### [Assigned task]
Without including any picture, transcribe the entries below word for word.

### [Exercise material]
-----

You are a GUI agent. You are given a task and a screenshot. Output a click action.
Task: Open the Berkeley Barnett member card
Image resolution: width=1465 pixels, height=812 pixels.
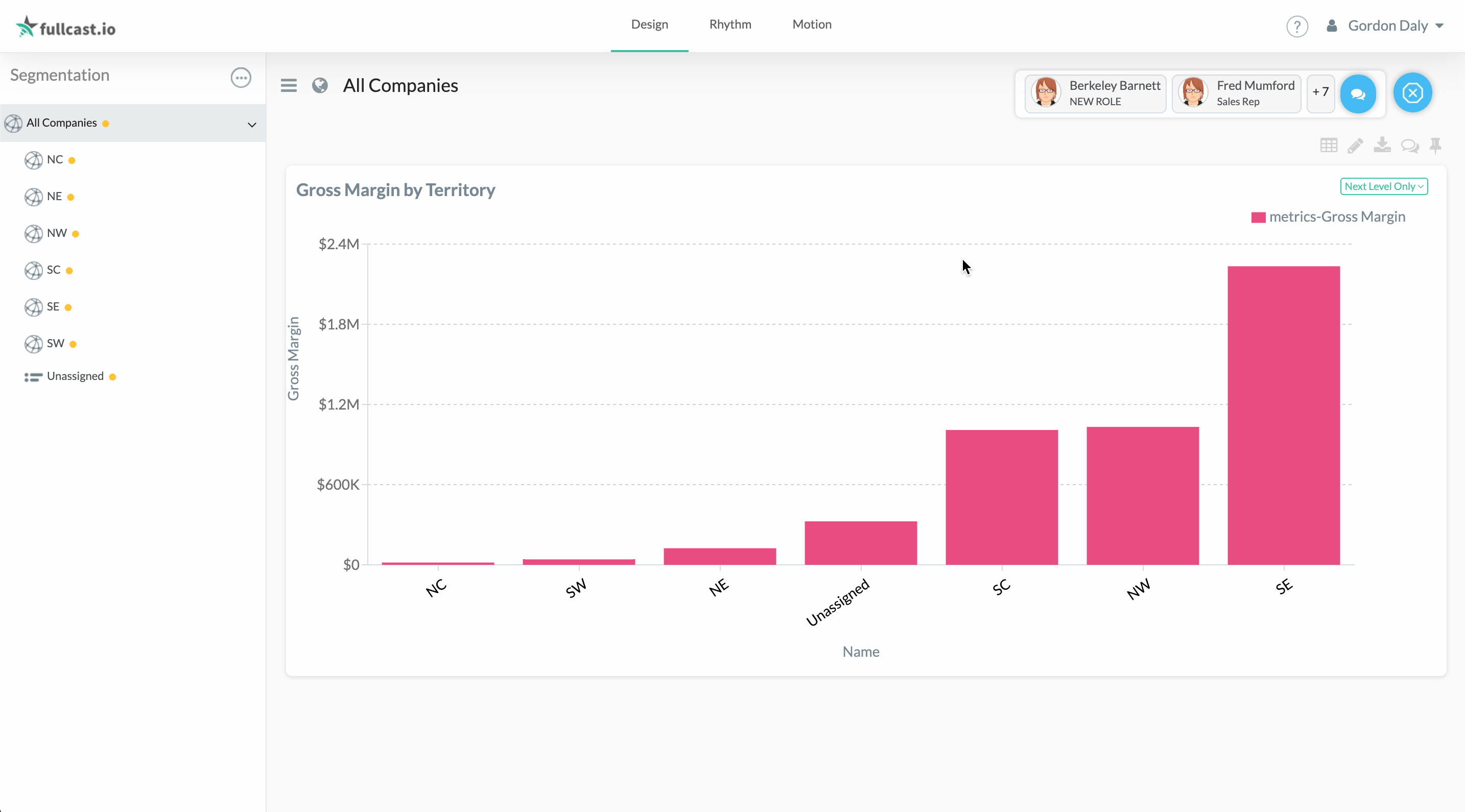point(1095,93)
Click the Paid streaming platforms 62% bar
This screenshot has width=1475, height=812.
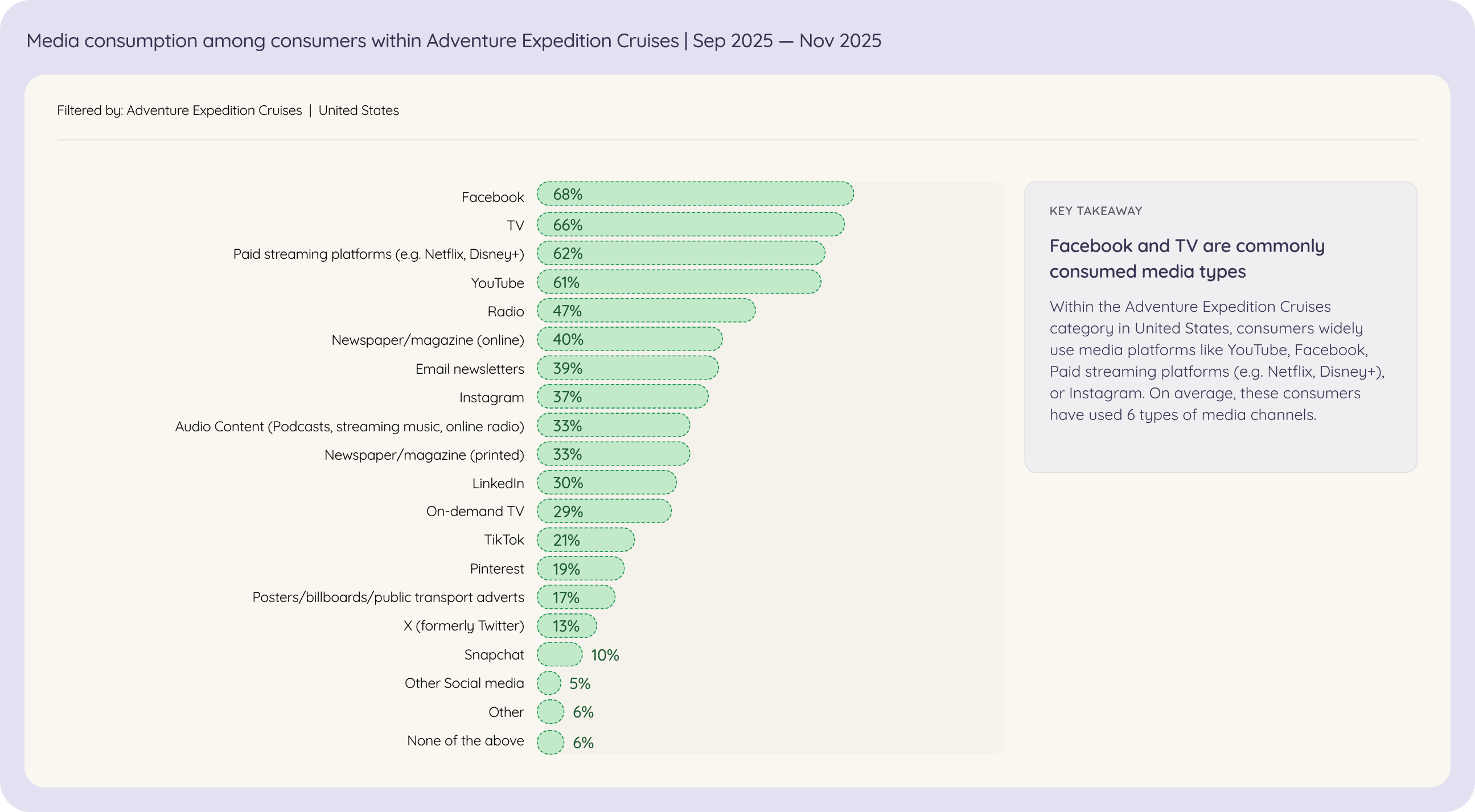click(x=680, y=253)
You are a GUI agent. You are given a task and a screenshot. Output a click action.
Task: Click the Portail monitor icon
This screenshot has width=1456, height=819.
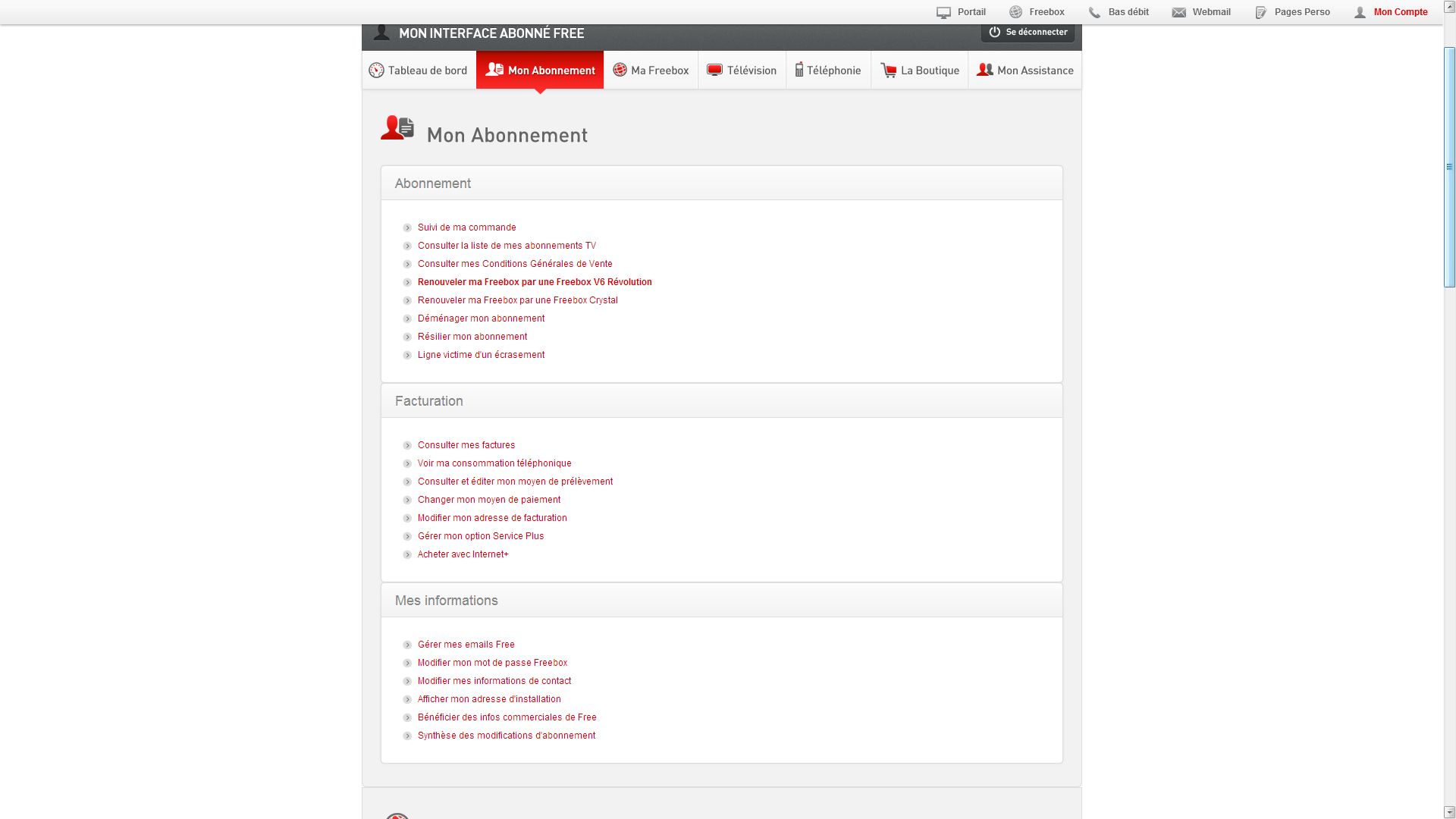coord(943,12)
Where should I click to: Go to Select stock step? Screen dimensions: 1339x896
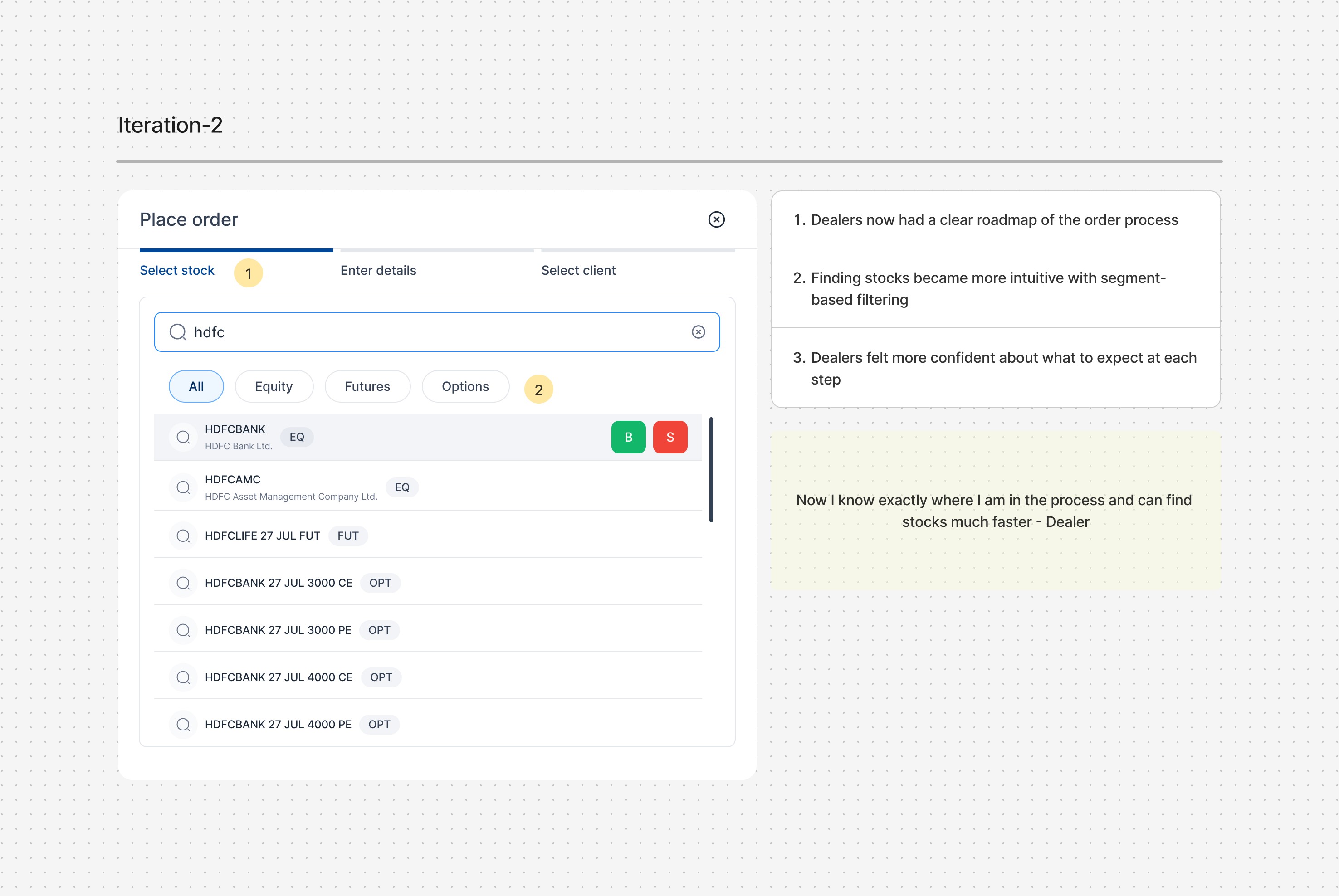tap(177, 270)
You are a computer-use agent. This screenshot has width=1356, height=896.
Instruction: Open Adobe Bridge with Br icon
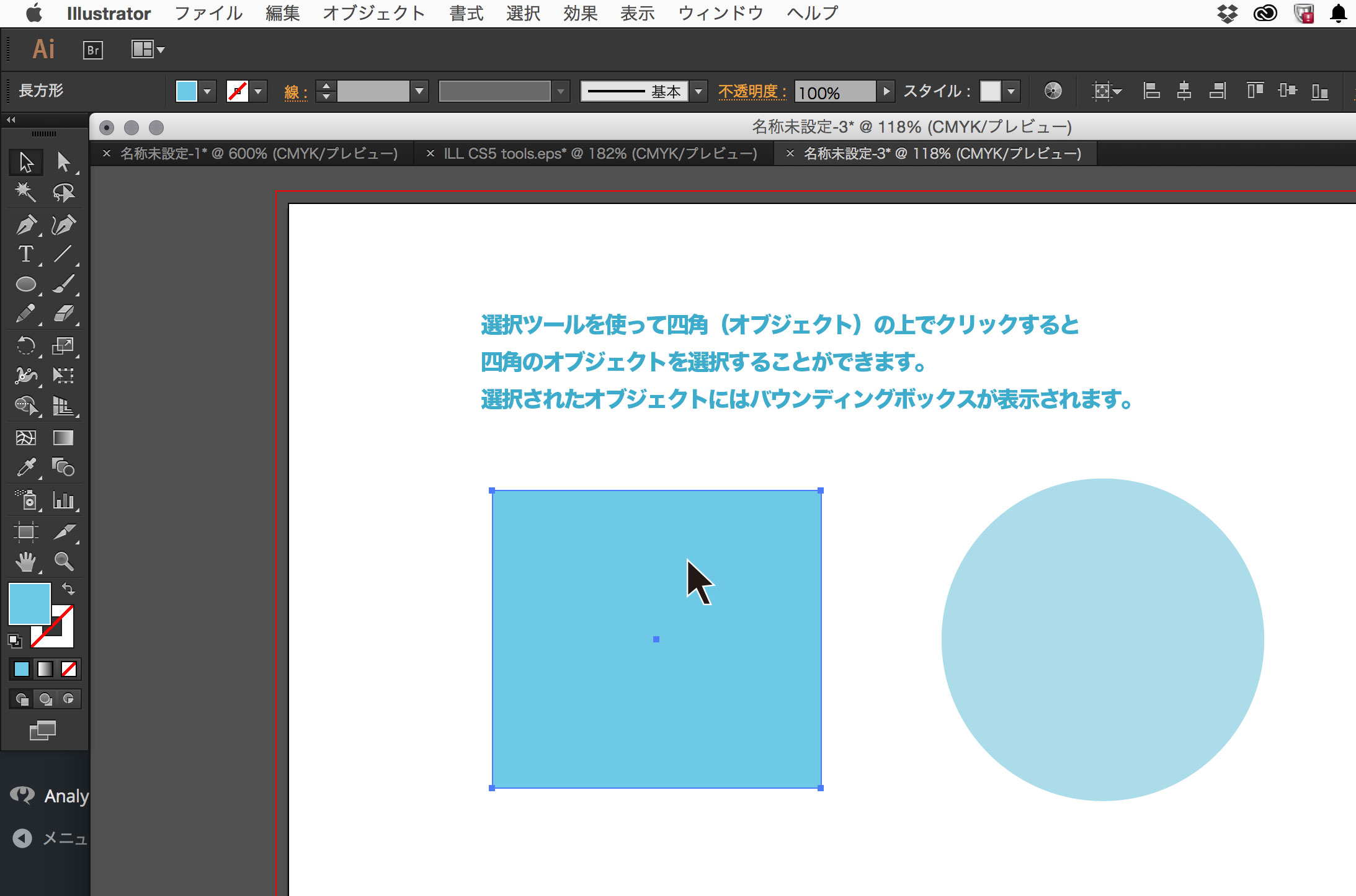[x=92, y=50]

-----

### [Exercise solution]
You are a GUI agent. You are given a task and a screenshot. Output a click action.
Task: Open the Berkeley Barnett member card
Image resolution: width=1465 pixels, height=812 pixels.
point(1095,93)
Click the Paid streaming platforms 62% bar
This screenshot has width=1475, height=812.
click(x=680, y=253)
You are a GUI agent. You are given a task and a screenshot. Output a click action.
Task: Click the Portail monitor icon
This screenshot has width=1456, height=819.
coord(943,12)
Where should I click to: Go to Select stock step? Screen dimensions: 1339x896
tap(177, 270)
You are a computer-use agent. This screenshot has width=1356, height=896.
Instruction: Open Adobe Bridge with Br icon
[x=92, y=50]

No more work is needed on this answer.